At this point you probably need to know that 14-year old X-box playing drug dealer Bobby only has one leg (the legacy of a gang knee-capping); the false leg also plays its part in the narrative. Another page on, still part of the same incident, gives more than a clue where Bateman is coming from. Trish is, of course, the love of Dan’s life. She has had no idea what he’d hidden in her car:
The cops were too busy with the carnage in the church, while the people of the Shankill had no further use for her now that they had picked her car clean. Not only was every twenty-pound note gone, but the cocaine with it; not content with that they’d stolen a family bag of mini Mars bars from the dash, and rifled Trish’s multi-CD player, removing Van, David Gates and Simon and Garfunkel’s Greatest hits. For some strange reason they left behind my sole contribution to her playlist, the Ramones’ It’s alive, even though she pursued them up the street offering it to them for free.
As it happens I was drinking one of the brewer Bateman’s products – their tasty Veto Ale – in a busy Wetherspoons just off the High Street in Southend-on-Sea on Saturday. Went down to the bottom of the road to see the sea but didn’t venture further down the cliff to the seafront – cold, grey and windy if not – yet – wet. I can now say I’ve seen Canvey Island, if not been Down by the jetty. We were there to see Crewe take on Southend United (nickname: The Shrimpers). A disturbing sight before kick-off: running around in a pointy headed costume featuring the colour pink quite strongly, one of the Southend mascots – dressed as a shrimp. Not the most distinguished of matches, Southend didn’t look anything like the top of the table side they currently are and that The Alex deserved the point they didn’t get was down to some dodgy refereeing. “All we want is a decent referee” to the tune of Yellow submarine. Out of a crowd of 5645, we were 3 of the 188 Crewe fans, a small but significantly vocal section of whom did no-one any favours by chanting “Gypo” every time Bilel Mohsni, Southend’s tall pony-tailed French-Tunisian striker, touched the ball. So it is with a certain satisfaction that I report it was indeed he who scored the winning goal and good on the lad for his raised arms, relaxed clenched fists and proud smirking (but not smug) response to the away end at the final whistle.
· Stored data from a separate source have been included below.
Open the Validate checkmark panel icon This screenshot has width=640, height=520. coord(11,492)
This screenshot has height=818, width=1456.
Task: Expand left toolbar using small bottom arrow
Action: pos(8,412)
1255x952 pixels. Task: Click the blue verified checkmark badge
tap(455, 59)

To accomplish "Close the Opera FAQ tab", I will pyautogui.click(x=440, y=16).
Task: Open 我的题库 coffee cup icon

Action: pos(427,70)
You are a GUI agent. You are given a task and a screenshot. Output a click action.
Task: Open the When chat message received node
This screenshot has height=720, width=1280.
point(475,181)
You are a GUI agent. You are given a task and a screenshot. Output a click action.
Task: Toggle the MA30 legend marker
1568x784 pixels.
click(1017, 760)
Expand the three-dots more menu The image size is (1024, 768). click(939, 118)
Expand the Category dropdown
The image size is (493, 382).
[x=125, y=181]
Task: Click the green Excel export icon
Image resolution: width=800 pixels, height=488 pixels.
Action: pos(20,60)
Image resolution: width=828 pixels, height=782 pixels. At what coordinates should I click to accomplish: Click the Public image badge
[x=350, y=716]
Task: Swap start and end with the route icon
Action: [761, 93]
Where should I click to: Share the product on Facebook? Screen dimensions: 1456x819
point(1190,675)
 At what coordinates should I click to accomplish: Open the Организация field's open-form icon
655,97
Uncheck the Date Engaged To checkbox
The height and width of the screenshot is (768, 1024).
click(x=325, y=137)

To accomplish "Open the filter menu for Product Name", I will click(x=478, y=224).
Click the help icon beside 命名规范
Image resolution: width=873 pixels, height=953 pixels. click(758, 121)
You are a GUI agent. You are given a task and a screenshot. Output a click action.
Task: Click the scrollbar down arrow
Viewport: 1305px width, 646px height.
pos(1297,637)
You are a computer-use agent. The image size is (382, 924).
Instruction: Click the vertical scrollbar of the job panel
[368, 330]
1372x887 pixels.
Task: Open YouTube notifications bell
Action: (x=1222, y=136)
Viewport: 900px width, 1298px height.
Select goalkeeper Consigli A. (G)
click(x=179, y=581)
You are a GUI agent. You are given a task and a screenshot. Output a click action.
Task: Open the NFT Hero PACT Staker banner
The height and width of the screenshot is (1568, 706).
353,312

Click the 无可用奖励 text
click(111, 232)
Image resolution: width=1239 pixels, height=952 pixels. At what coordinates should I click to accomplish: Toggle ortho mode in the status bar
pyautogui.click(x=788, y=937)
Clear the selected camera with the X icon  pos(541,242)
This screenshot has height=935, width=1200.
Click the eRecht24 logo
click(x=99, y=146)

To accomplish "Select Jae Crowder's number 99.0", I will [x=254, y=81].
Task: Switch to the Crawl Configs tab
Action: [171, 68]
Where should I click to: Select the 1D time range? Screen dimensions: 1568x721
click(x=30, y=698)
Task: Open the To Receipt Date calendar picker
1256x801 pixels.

The least said about having to listen to Arsenal’s demise against Sunderland on the car radio on the way back to MK the better. (Thanks Mark & Sal.)
February’s Scribal Gathering was its second birthday. The Cock Hotel had managed to double book the room and only told the Scribal team that very morning, which you have to say is impressive, but the Bull stepped up to provide a more challenging last-minute venue, but all was well in the end. Another fine night – has to be with Badger kicking off the open mic. Featured artistes were The mighty Antipoet (just for a change) who did what they do, and Kate Lucas a young comedic chanteuse of attractive and innocent demeanour, with a touch of the verbal dexterity of a Tom Lehrer delivered in a pleasing voice displaying the mind and mouth of Joan Rivers not having a particularly good day. Maybe a little light would have gone a long way, but … Great stuff, and I certainly will be a lot more careful about not – not that I do, but, you know – leaving toast crumbs in the butter in the future.